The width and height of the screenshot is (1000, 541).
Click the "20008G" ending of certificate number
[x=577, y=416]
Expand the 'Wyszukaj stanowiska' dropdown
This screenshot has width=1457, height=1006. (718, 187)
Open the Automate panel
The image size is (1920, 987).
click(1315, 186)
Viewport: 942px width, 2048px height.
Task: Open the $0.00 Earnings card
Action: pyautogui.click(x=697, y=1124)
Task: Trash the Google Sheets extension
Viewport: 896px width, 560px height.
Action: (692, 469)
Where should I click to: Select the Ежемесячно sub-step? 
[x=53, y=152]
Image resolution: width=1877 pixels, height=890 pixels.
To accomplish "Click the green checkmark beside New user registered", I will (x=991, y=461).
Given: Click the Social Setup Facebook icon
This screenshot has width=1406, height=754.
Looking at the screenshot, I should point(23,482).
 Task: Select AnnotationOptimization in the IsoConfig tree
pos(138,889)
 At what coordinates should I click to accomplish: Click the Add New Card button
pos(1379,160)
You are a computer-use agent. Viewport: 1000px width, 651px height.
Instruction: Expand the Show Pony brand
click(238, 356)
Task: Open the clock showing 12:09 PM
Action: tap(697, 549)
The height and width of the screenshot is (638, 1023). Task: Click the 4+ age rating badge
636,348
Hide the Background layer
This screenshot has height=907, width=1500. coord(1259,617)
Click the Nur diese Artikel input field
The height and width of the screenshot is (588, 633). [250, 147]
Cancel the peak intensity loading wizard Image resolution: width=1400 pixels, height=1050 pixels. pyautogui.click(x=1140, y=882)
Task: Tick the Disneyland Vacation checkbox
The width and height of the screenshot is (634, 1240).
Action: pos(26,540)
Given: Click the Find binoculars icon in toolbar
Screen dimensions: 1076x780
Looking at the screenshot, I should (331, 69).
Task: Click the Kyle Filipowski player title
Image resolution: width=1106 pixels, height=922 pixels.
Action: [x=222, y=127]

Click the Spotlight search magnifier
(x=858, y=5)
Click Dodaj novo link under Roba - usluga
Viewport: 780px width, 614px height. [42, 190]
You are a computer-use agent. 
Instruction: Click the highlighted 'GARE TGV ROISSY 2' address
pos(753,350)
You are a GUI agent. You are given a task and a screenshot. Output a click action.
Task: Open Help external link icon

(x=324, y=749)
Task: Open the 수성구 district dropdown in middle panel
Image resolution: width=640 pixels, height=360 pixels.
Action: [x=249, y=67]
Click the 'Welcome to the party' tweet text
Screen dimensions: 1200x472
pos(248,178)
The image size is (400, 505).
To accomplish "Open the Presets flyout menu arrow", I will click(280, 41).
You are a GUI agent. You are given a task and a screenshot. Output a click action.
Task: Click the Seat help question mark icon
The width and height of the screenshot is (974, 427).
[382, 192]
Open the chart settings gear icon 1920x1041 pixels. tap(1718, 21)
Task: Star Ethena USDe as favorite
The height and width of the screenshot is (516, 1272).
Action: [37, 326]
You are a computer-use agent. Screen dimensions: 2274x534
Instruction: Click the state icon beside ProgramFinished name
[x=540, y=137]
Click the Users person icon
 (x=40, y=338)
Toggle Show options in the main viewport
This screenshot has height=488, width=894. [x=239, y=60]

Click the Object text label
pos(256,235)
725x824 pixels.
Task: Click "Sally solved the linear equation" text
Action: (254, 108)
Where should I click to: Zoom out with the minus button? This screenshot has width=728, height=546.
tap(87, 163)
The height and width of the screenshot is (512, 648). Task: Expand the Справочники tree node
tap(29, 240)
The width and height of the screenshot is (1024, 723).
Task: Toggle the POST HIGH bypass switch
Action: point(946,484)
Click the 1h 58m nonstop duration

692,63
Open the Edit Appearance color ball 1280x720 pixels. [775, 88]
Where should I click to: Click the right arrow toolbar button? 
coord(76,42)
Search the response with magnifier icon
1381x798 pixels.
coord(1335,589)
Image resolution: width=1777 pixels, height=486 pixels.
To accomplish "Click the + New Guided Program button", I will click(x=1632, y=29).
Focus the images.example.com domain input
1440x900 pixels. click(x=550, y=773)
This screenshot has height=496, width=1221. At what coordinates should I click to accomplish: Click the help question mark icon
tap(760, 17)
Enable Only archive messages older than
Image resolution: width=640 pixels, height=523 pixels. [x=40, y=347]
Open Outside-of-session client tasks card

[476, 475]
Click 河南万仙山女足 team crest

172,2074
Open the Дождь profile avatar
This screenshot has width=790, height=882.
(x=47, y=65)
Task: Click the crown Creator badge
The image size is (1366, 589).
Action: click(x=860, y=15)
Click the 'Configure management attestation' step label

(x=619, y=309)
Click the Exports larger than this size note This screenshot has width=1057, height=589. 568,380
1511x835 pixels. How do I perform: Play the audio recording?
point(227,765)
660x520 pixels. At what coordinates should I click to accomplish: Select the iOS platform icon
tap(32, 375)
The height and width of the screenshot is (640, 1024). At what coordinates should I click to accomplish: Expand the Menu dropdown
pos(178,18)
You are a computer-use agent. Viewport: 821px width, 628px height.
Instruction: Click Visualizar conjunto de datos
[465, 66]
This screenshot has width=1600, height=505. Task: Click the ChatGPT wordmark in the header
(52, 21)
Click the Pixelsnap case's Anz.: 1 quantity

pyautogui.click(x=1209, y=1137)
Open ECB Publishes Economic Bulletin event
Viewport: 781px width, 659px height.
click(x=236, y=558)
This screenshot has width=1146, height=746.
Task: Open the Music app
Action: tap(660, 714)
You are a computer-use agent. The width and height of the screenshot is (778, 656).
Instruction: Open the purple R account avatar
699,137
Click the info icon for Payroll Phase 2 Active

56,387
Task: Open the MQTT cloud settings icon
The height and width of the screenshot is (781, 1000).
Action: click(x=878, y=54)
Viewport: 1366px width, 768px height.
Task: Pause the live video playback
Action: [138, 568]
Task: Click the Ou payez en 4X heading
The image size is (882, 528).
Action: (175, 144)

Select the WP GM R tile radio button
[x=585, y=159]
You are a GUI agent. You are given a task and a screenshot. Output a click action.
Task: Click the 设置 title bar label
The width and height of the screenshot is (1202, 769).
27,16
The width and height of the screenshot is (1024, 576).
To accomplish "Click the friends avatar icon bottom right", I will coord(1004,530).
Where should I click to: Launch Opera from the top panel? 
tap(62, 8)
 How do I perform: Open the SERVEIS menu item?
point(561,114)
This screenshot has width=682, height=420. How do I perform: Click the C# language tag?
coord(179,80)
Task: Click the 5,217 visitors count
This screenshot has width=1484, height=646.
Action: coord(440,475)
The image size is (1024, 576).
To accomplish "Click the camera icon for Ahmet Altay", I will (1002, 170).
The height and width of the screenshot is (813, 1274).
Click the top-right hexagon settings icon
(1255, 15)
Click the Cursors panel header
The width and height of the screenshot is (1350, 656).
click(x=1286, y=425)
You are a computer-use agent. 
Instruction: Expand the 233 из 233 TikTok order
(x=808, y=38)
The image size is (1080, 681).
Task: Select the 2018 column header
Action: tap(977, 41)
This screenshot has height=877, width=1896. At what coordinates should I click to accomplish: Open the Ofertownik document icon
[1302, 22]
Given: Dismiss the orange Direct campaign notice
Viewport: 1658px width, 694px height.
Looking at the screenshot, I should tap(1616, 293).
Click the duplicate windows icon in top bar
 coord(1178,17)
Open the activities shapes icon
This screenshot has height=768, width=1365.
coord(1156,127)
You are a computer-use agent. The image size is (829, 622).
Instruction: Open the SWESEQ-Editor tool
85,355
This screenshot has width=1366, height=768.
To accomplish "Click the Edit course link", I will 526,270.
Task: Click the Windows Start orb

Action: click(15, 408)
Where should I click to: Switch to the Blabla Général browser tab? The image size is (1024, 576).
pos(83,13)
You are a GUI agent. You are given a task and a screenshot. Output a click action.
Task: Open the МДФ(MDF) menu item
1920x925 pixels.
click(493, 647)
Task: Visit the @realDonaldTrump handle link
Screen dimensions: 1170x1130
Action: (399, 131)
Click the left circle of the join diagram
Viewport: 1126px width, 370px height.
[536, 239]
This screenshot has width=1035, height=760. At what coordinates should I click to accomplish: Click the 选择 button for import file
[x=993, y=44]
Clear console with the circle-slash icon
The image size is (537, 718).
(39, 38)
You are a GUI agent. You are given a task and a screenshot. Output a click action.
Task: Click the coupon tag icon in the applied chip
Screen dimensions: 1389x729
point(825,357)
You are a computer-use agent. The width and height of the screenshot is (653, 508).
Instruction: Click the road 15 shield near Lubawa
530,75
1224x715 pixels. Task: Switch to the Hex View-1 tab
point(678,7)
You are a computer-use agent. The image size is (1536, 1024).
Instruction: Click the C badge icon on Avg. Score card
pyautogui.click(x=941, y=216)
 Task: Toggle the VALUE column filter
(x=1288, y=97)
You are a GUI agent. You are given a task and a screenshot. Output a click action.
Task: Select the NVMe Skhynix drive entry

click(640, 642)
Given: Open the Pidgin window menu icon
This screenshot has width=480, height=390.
________________________________________
- [TASK OBJECTIVE]: Beginning with the line containing "At what coordinates should I click to accomplish: Click the Add" in the material above, copy every line exactly until you have copied the line containing "You are a computer-use agent. Screen".

- [WRITTEN RESPONSE]:
 At what coordinates should I click to accomplish: Click the Add New Card button
pos(1379,160)
You are a computer-use agent. Viewport: 1000px width, 651px height.
Instruction: Expand the Show Pony brand
click(238, 356)
Task: Open the clock showing 12:09 PM
Action: tap(697, 549)
The height and width of the screenshot is (638, 1023). Task: Click the 4+ age rating badge
636,348
Hide the Background layer
This screenshot has height=907, width=1500. coord(1259,617)
Click the Nur diese Artikel input field
The height and width of the screenshot is (588, 633). [250, 147]
Cancel the peak intensity loading wizard Image resolution: width=1400 pixels, height=1050 pixels. pyautogui.click(x=1140, y=882)
Task: Tick the Disneyland Vacation checkbox
The width and height of the screenshot is (634, 1240).
Action: pos(26,540)
Given: Click the Find binoculars icon in toolbar
Screen dimensions: 1076x780
Looking at the screenshot, I should (331, 69).
Task: Click the Kyle Filipowski player title
Image resolution: width=1106 pixels, height=922 pixels.
Action: [x=222, y=127]

Click the Spotlight search magnifier
(x=858, y=5)
Click Dodaj novo link under Roba - usluga
Viewport: 780px width, 614px height. [42, 190]
You are a computer-use agent. 
Instruction: Click the highlighted 'GARE TGV ROISSY 2' address
pos(753,350)
You are a GUI agent. You are given a task and a screenshot. Output a click action.
Task: Open Help external link icon

(x=324, y=749)
Task: Open the 수성구 district dropdown in middle panel
Image resolution: width=640 pixels, height=360 pixels.
Action: [x=249, y=67]
Click the 'Welcome to the party' tweet text
Screen dimensions: 1200x472
pos(248,178)
The image size is (400, 505).
To accomplish "Open the Presets flyout menu arrow", I will click(280, 41).
You are a GUI agent. You are given a task and a screenshot. Output a click action.
Task: Click the Seat help question mark icon
The width and height of the screenshot is (974, 427).
[382, 192]
Open the chart settings gear icon 1920x1041 pixels. tap(1718, 21)
Task: Star Ethena USDe as favorite
The height and width of the screenshot is (516, 1272).
Action: [37, 326]
You are a computer-use agent. Screen dimensions: 2274x534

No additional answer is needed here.